Great Lakes Observing & Forecasting Systems
Assimilation of lake and reservoir levels into the WRF-Hydro National Water Model to improve operational hydrologic predictions
Overview and Objectives
This project will improve the representation of reservoir mass balance and storages in the operational NOAA National Water Model (NWM) through the implementation and evaluation ofa new reservoir level data assimilation scheme and new reservoir process representations. Beginning in the summer of 2016, the NOAA National Water Center (NWC) in partnership with the National Centers for Environmental Prediction (NCEP), the National Center for Atmospheric Research (NCAR) and other academic partners will produce operational hydrologic predictions for the nation using a new National Water Model (NWM) that is based on the community WRF-Hydro modeling system (Gochis et al., 2015). This system will operationally produce a variety of hydrologic analysis and prediction products, including gridded fields of soil moisture, snowpack, shallow groundwater levels, inundated area depths, evapotranspiration as well as estimates of river flow and velocity for approximately 2.7 million river reaches. Also included in the NWM are representations of more than 1,200 reservoirs, which are linked into the national channel network defined by the USGS NHDPlusv2.0 hydrography dataset. Despite the unprecedented spatial and temporal coverage of the NWM, a number of known deficiencies exist in the representation of lakes and reservoirs, including no representation of the U.S. Great Lakes system.
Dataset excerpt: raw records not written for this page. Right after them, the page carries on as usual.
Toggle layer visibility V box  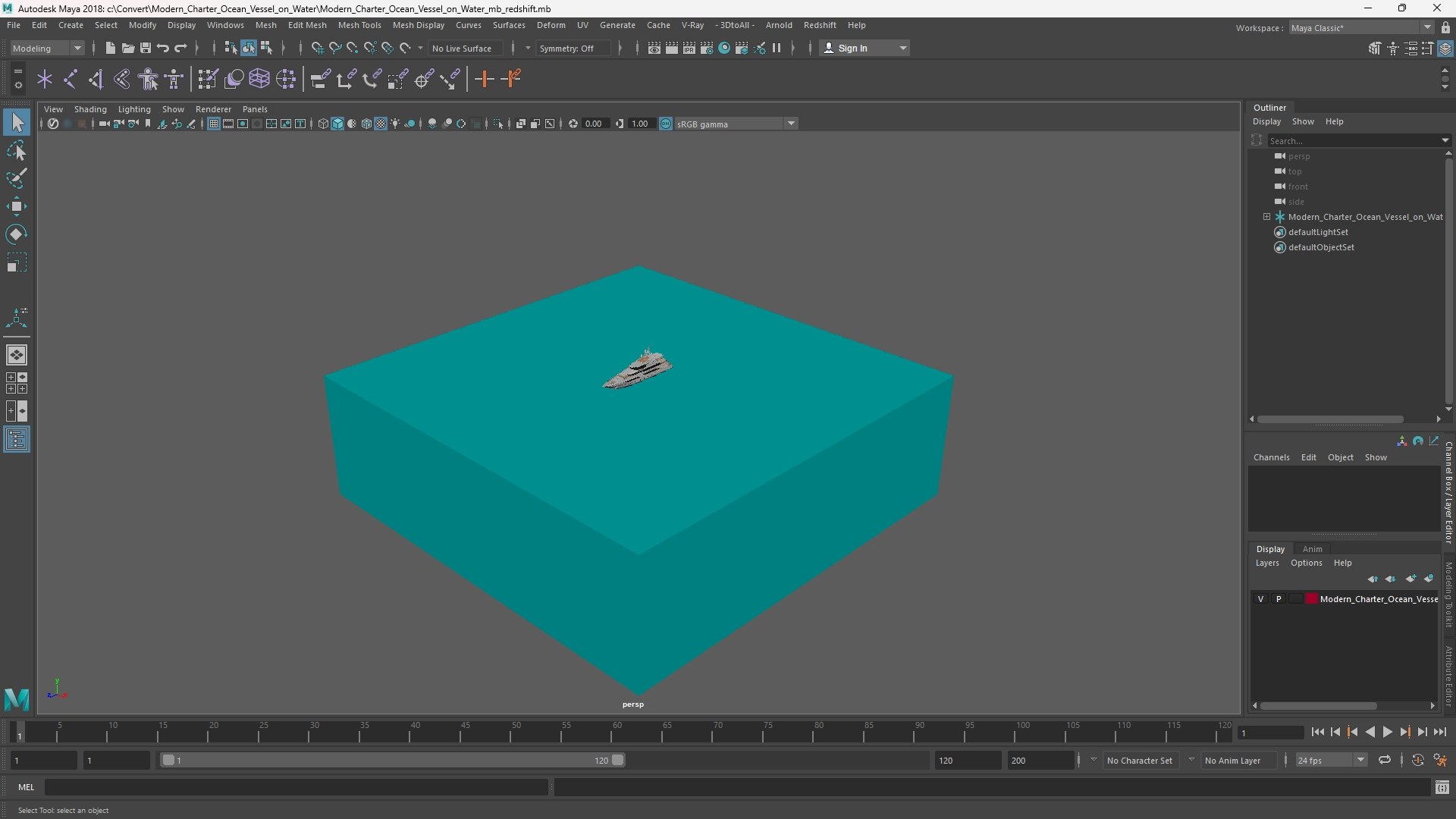[x=1261, y=599]
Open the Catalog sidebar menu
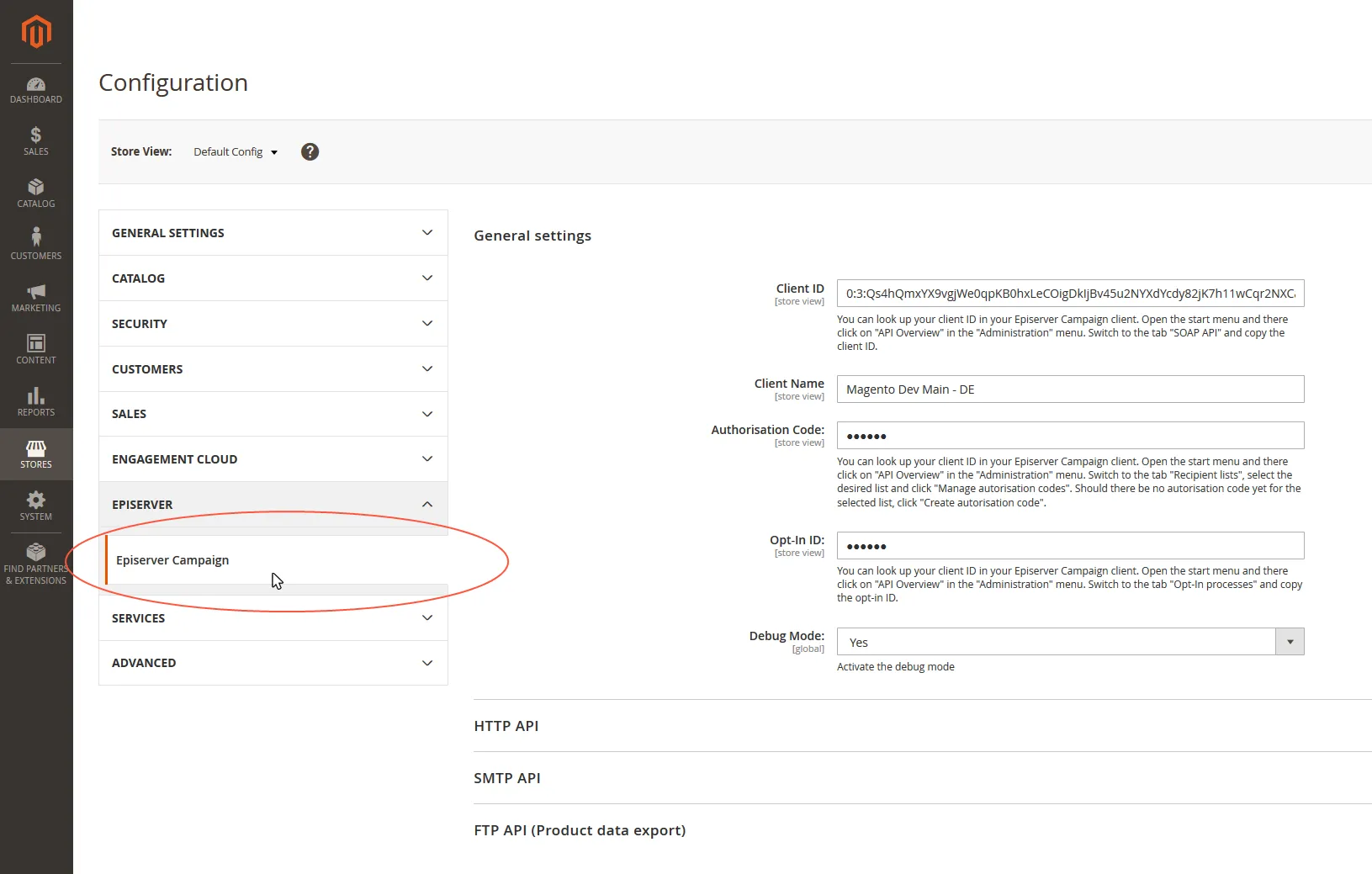 [x=36, y=193]
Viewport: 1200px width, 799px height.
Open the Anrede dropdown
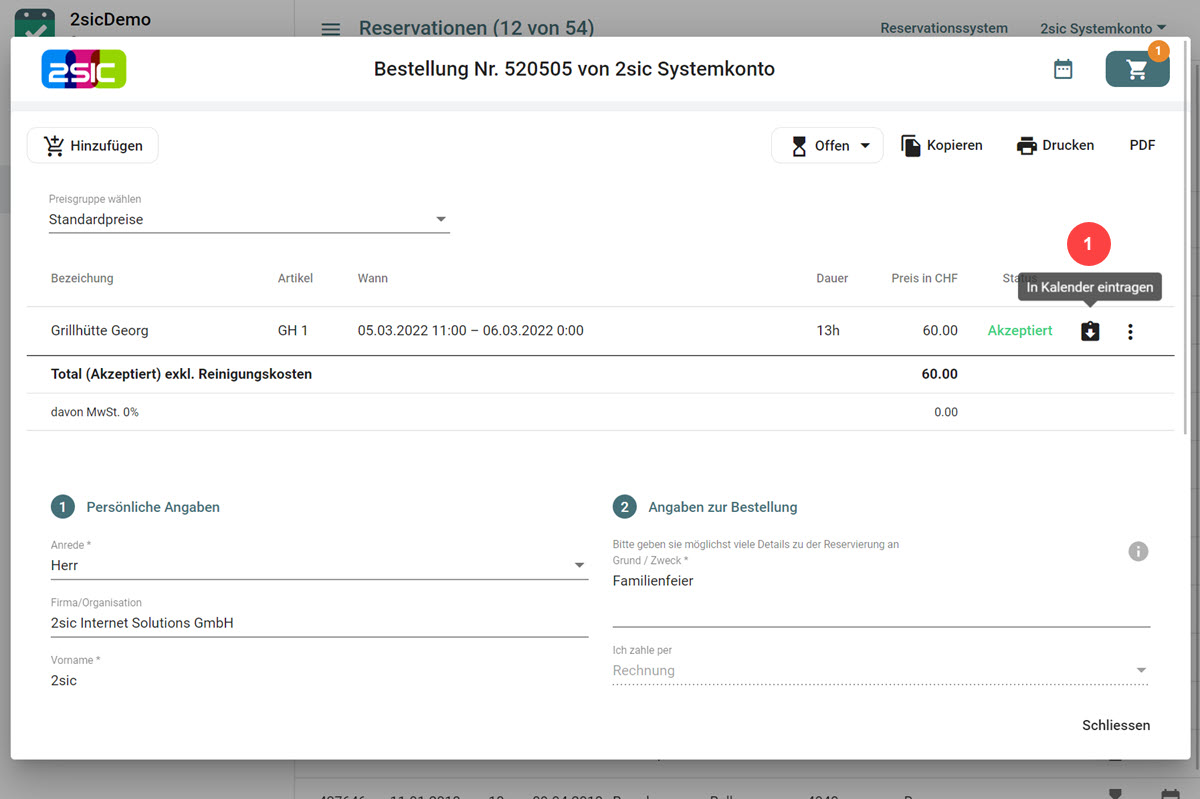(x=318, y=565)
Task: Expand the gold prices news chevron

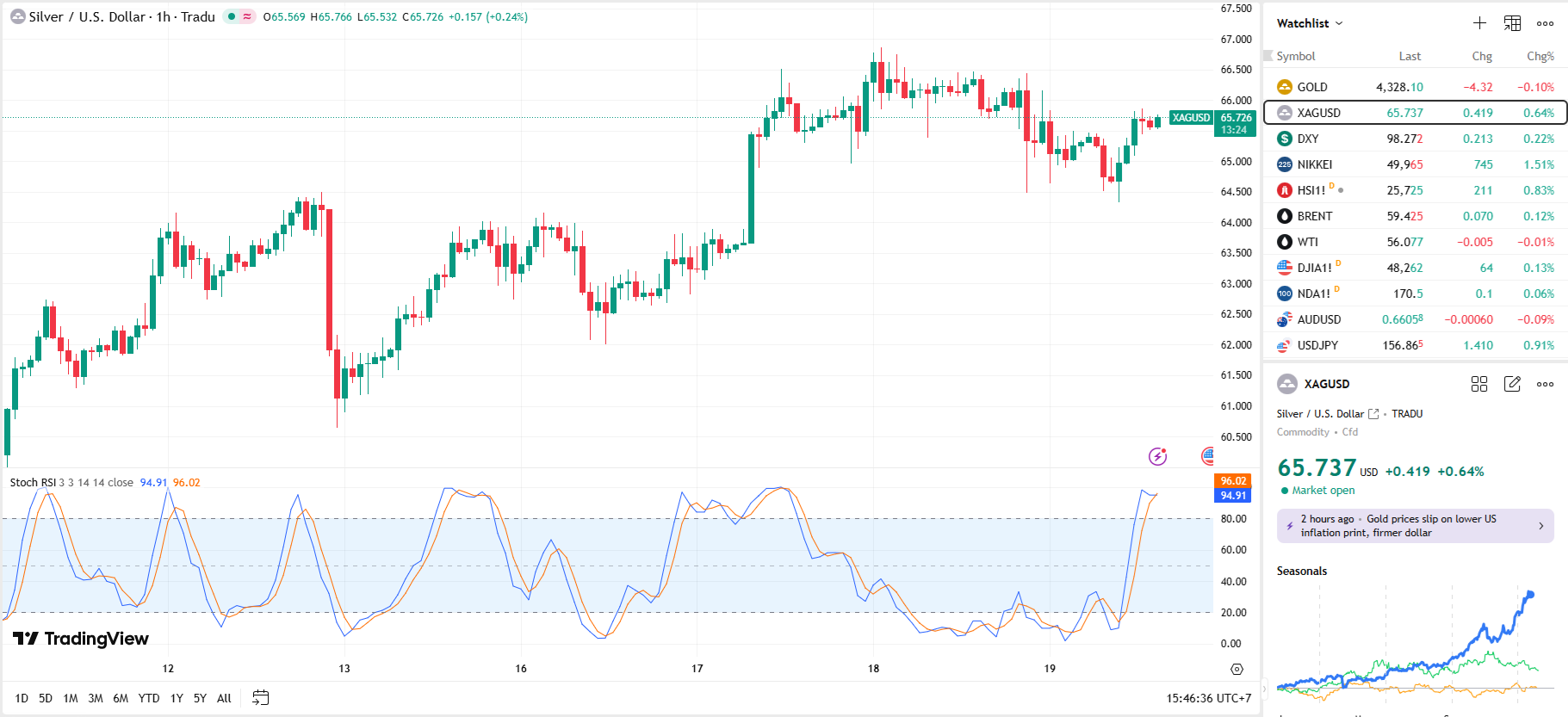Action: [x=1540, y=526]
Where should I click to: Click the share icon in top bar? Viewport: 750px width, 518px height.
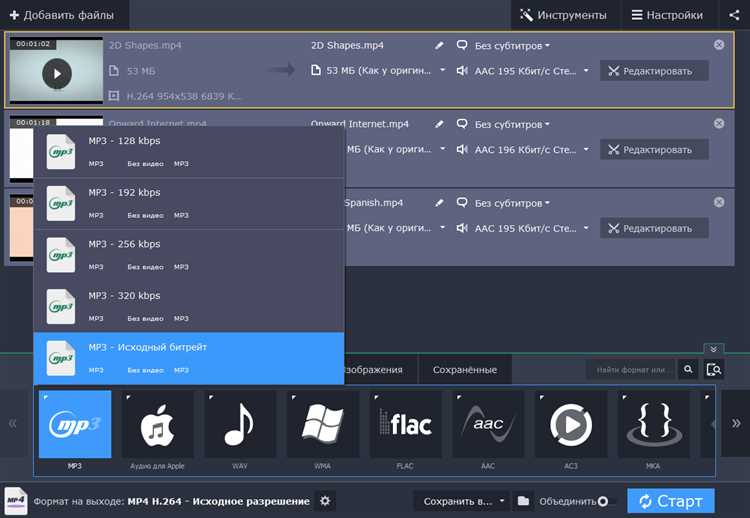coord(734,15)
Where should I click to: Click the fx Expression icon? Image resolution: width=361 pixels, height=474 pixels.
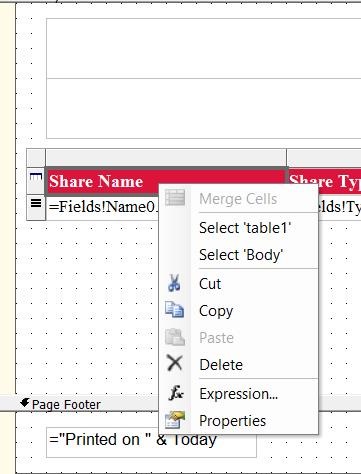[x=175, y=393]
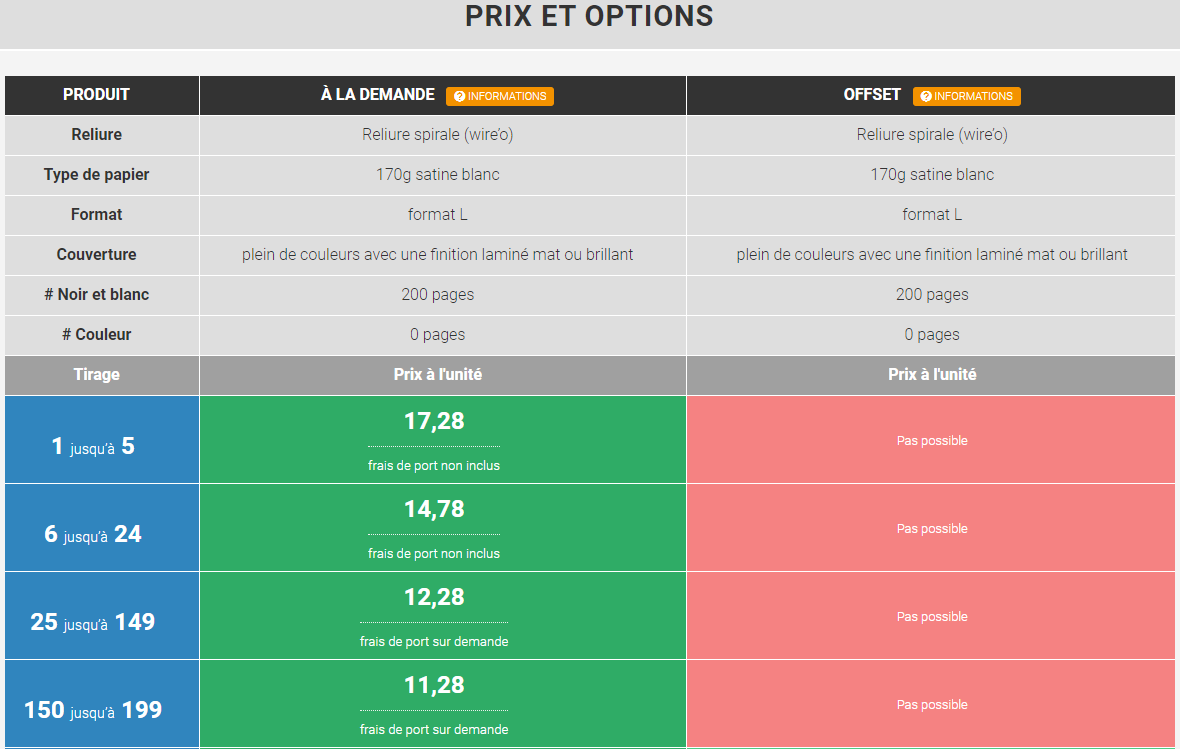
Task: Click 'Pas possible' in the 25 jusqu'à 149 row
Action: [x=932, y=617]
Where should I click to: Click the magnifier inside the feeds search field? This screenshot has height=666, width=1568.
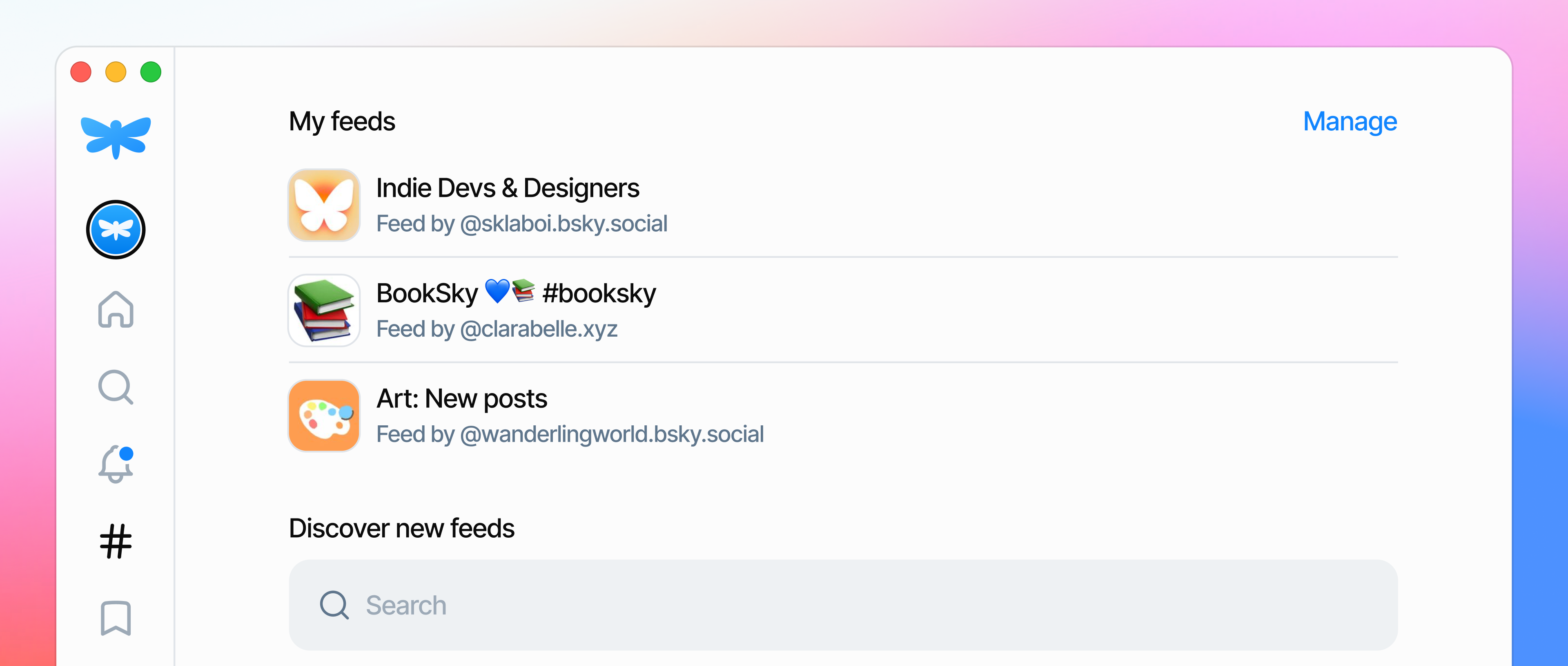pos(334,605)
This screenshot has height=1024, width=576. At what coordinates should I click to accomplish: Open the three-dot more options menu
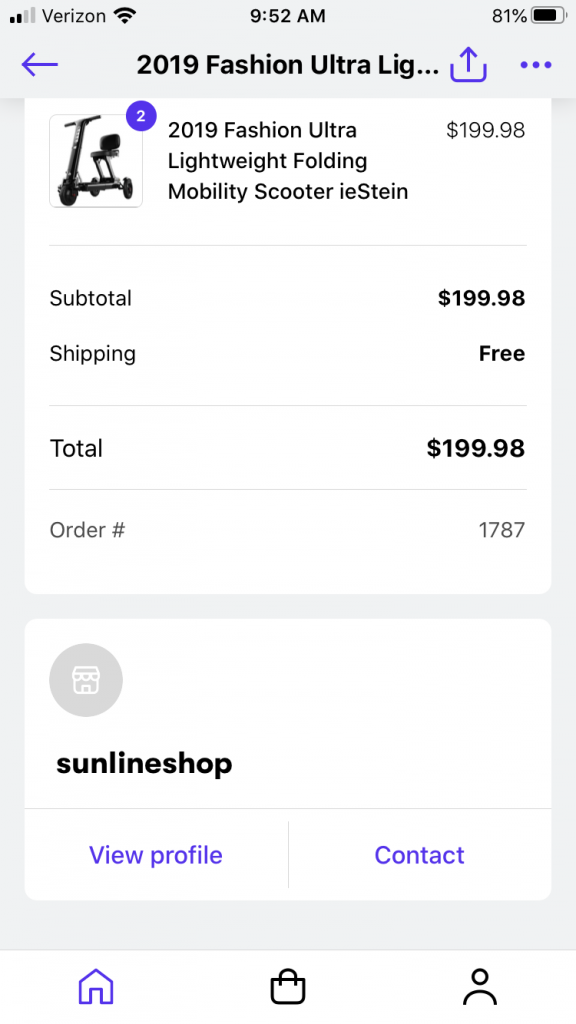[x=536, y=65]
The WRF-Hydro system is a physics-based, distributed hydrologic modeling system and has been used in several streamflow prediction applications in the U.S. and around the world (Yucel et al., 2015; Senatore et al., 2015; Givati et al., 2016; Xiang, et al., 2016; Lin et al., 2016). The modeling system provides users with a multi-physics and multi-scale modeling framework for representing a large range of terrestrial hydrologic processes such as infiltration, runoff, lateral flow, channel flow, soil moisture, snowpack, evapotranspiration as well as various water management components.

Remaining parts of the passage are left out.